Os indivíduos afetados podem se inscrever em um plano de monitoramento de crédito de 12 meses pago pela Desjardins e, para minimizar a chance de roubo de identidade, a instituição financeira atualizou seus procedimentos de verificação. Embora não tenha perdido nenhuma informação bancária, Desjardins prometeu que os clientes que puderem provar que sofreram perdas monetárias como resultado direto da violação receberão seu dinheiro de volta. A Autorité des Marchés Financiers, reguladora financeira de Quebec, disse que está "satisfeita" com a maneira como Desjardins está lidando com a "situação séria".

Por que, então, mencionamos que a notificação de violação de dados não é incrivelmente específica sobre as precauções que devem evitar incidentes semelhantes?

Um Único Funcionário Descontente era Responsável por Tudo

Descobrir o que aconteceu não foi um processo longo.
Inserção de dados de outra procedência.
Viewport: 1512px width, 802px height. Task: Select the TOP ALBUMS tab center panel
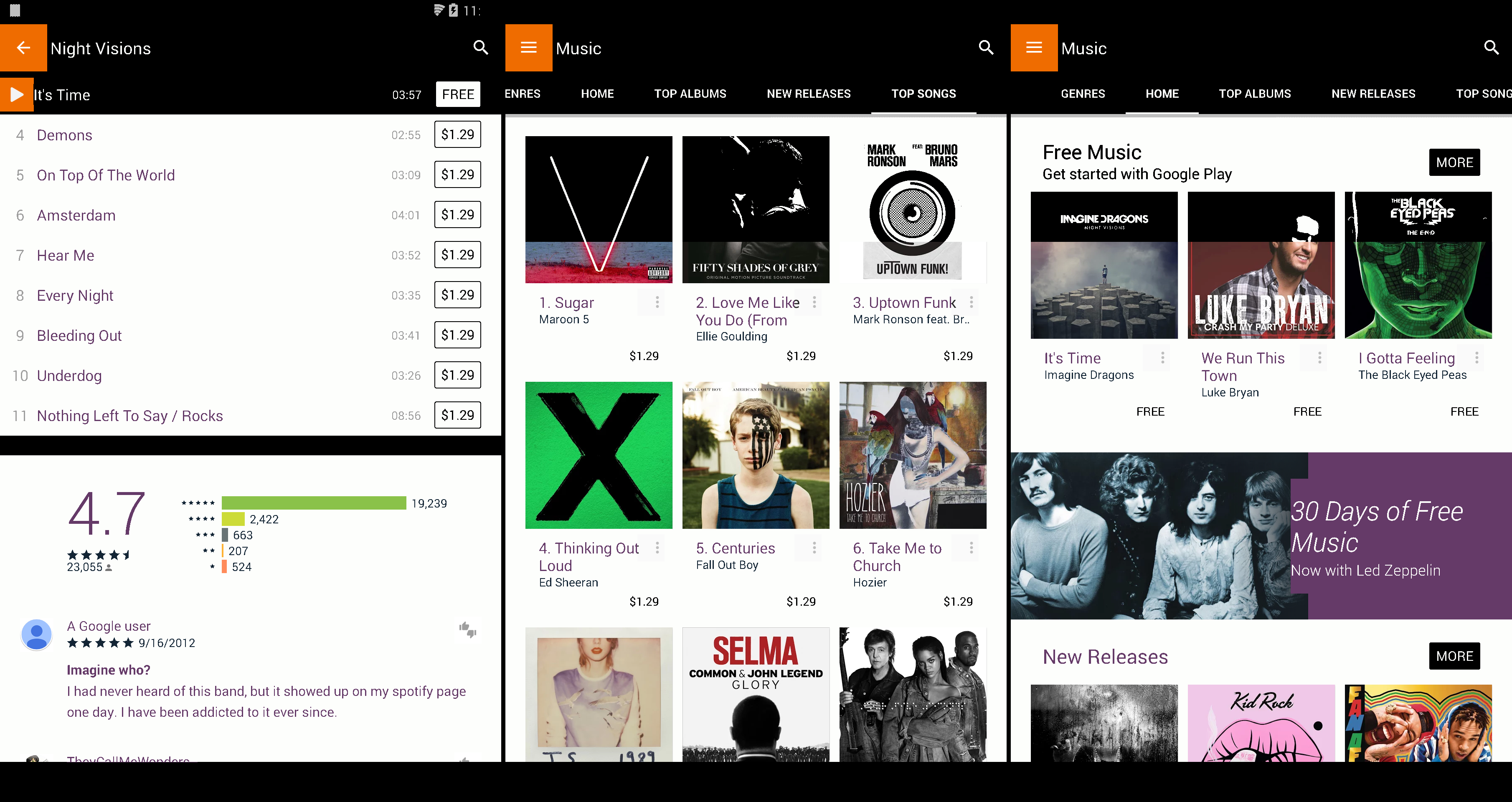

Após uma rápida investigação, Desjardins percebeu que não havia sido alvo de um ataque cibernético. A violação foi causada por um funcionário infeliz que "traiu a confiança do empregador" e vazou os dados. Em outras palavras, as defesas de Desjardins foram derrubadas por dentro.

Essa é a raiz do problema. As pessoas que escreveram o aviso de violação de dados do Desjardins não apontaram o que a empresa fez para eliminar essa ameaça em particular, porque isso simplesmente não é possível.

Se o mundo moderno continuar trabalhando da maneira que está funcionando agora, funcionários como o responsável pela violação de dados da Desjardins precisam ter acesso às informações pessoais das pessoas. A maioria deles se mostrará honesta e diligente, mas inevitavelmente alguns deles serão desonestos e os detalhes das pessoas acabarão nas mãos erradas. O momento realmente triste, mas verdadeiro, é que, além de ficar vigilante, não há muito o que fazer.